> [What this task involves] Reproduce each of the following items word for word, keeping every line as it appears.

## Begin Dataset excerpts

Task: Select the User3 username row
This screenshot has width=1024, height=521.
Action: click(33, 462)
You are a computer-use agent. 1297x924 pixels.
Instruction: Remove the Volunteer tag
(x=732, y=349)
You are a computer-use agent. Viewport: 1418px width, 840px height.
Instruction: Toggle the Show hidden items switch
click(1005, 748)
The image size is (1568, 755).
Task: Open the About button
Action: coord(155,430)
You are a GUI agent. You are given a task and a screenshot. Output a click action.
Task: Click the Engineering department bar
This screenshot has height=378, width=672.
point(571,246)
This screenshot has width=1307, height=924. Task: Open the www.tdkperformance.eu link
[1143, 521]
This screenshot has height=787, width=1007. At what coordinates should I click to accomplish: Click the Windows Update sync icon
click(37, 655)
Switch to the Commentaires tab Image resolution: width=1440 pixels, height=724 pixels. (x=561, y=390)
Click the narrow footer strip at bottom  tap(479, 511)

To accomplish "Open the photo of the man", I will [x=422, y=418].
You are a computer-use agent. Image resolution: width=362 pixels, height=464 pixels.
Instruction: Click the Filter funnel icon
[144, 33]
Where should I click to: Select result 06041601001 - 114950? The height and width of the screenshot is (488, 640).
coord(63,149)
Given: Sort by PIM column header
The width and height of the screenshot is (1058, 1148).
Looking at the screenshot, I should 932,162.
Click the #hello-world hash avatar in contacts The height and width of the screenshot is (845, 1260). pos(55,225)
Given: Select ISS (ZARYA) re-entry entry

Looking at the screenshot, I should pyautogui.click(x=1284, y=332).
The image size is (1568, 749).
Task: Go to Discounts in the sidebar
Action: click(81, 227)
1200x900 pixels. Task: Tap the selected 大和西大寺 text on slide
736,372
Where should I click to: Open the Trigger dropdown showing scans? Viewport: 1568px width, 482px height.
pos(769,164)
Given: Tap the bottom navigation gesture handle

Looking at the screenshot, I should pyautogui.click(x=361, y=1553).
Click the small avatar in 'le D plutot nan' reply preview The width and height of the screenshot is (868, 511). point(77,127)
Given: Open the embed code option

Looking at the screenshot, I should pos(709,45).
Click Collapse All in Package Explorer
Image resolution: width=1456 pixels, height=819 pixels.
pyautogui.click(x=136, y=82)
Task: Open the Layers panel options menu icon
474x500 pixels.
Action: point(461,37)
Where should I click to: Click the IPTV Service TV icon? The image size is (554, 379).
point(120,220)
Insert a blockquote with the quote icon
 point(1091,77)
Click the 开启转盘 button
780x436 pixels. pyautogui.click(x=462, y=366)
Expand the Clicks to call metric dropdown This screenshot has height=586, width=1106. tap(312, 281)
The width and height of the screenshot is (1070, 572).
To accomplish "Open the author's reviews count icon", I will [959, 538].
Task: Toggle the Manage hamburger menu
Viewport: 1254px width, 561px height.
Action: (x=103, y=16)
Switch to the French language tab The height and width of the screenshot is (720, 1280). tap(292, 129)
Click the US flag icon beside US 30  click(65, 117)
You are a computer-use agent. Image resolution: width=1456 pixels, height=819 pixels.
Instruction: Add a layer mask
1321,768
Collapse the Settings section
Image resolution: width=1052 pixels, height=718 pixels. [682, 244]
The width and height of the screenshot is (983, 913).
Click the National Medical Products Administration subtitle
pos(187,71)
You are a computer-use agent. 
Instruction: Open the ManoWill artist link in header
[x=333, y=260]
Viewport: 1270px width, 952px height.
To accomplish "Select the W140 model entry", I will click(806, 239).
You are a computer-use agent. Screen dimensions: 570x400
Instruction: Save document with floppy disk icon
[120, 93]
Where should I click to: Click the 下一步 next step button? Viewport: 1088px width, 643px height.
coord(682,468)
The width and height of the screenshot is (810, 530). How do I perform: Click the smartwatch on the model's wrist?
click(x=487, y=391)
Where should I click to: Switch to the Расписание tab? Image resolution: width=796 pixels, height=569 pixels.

## End Dataset excerpts

> [Full solution]
Task: Select the User3 username row
This screenshot has width=1024, height=521.
Action: click(33, 462)
You are a computer-use agent. 1297x924 pixels.
Instruction: Remove the Volunteer tag
(x=732, y=349)
You are a computer-use agent. Viewport: 1418px width, 840px height.
Instruction: Toggle the Show hidden items switch
click(1005, 748)
The image size is (1568, 755).
Task: Open the About button
Action: coord(155,430)
You are a GUI agent. You are given a task and a screenshot. Output a click action.
Task: Click the Engineering department bar
This screenshot has height=378, width=672.
point(571,246)
This screenshot has width=1307, height=924. Task: Open the www.tdkperformance.eu link
[1143, 521]
This screenshot has height=787, width=1007. At what coordinates should I click to accomplish: Click the Windows Update sync icon
click(37, 655)
Switch to the Commentaires tab Image resolution: width=1440 pixels, height=724 pixels. (x=561, y=390)
Click the narrow footer strip at bottom  tap(479, 511)

To accomplish "Open the photo of the man", I will [x=422, y=418].
You are a computer-use agent. Image resolution: width=362 pixels, height=464 pixels.
Instruction: Click the Filter funnel icon
[144, 33]
Where should I click to: Select result 06041601001 - 114950? The height and width of the screenshot is (488, 640).
coord(63,149)
Given: Sort by PIM column header
The width and height of the screenshot is (1058, 1148).
Looking at the screenshot, I should 932,162.
Click the #hello-world hash avatar in contacts The height and width of the screenshot is (845, 1260). pos(55,225)
Given: Select ISS (ZARYA) re-entry entry

Looking at the screenshot, I should pyautogui.click(x=1284, y=332).
The image size is (1568, 749).
Task: Go to Discounts in the sidebar
Action: click(81, 227)
1200x900 pixels. Task: Tap the selected 大和西大寺 text on slide
736,372
Where should I click to: Open the Trigger dropdown showing scans? Viewport: 1568px width, 482px height.
pos(769,164)
Given: Tap the bottom navigation gesture handle

Looking at the screenshot, I should pyautogui.click(x=361, y=1553).
Click the small avatar in 'le D plutot nan' reply preview The width and height of the screenshot is (868, 511). point(77,127)
Given: Open the embed code option

Looking at the screenshot, I should pos(709,45).
Click Collapse All in Package Explorer
Image resolution: width=1456 pixels, height=819 pixels.
pyautogui.click(x=136, y=82)
Task: Open the Layers panel options menu icon
474x500 pixels.
Action: point(461,37)
Where should I click to: Click the IPTV Service TV icon? The image size is (554, 379).
point(120,220)
Insert a blockquote with the quote icon
 point(1091,77)
Click the 开启转盘 button
780x436 pixels. pyautogui.click(x=462, y=366)
Expand the Clicks to call metric dropdown This screenshot has height=586, width=1106. tap(312, 281)
The width and height of the screenshot is (1070, 572).
To accomplish "Open the author's reviews count icon", I will [959, 538].
Task: Toggle the Manage hamburger menu
Viewport: 1254px width, 561px height.
Action: (x=103, y=16)
Switch to the French language tab The height and width of the screenshot is (720, 1280). tap(292, 129)
Click the US flag icon beside US 30  click(65, 117)
You are a computer-use agent. Image resolution: width=1456 pixels, height=819 pixels.
Instruction: Add a layer mask
1321,768
Collapse the Settings section
Image resolution: width=1052 pixels, height=718 pixels. [682, 244]
The width and height of the screenshot is (983, 913).
Click the National Medical Products Administration subtitle
pos(187,71)
You are a computer-use agent. 
Instruction: Open the ManoWill artist link in header
[x=333, y=260]
Viewport: 1270px width, 952px height.
To accomplish "Select the W140 model entry", I will click(806, 239).
You are a computer-use agent. Screen dimensions: 570x400
Instruction: Save document with floppy disk icon
[120, 93]
Where should I click to: Click the 下一步 next step button? Viewport: 1088px width, 643px height.
coord(682,468)
The width and height of the screenshot is (810, 530). How do I perform: Click the smartwatch on the model's wrist?
click(x=487, y=391)
Where should I click to: Switch to the Расписание tab? Image resolution: width=796 pixels, height=569 pixels.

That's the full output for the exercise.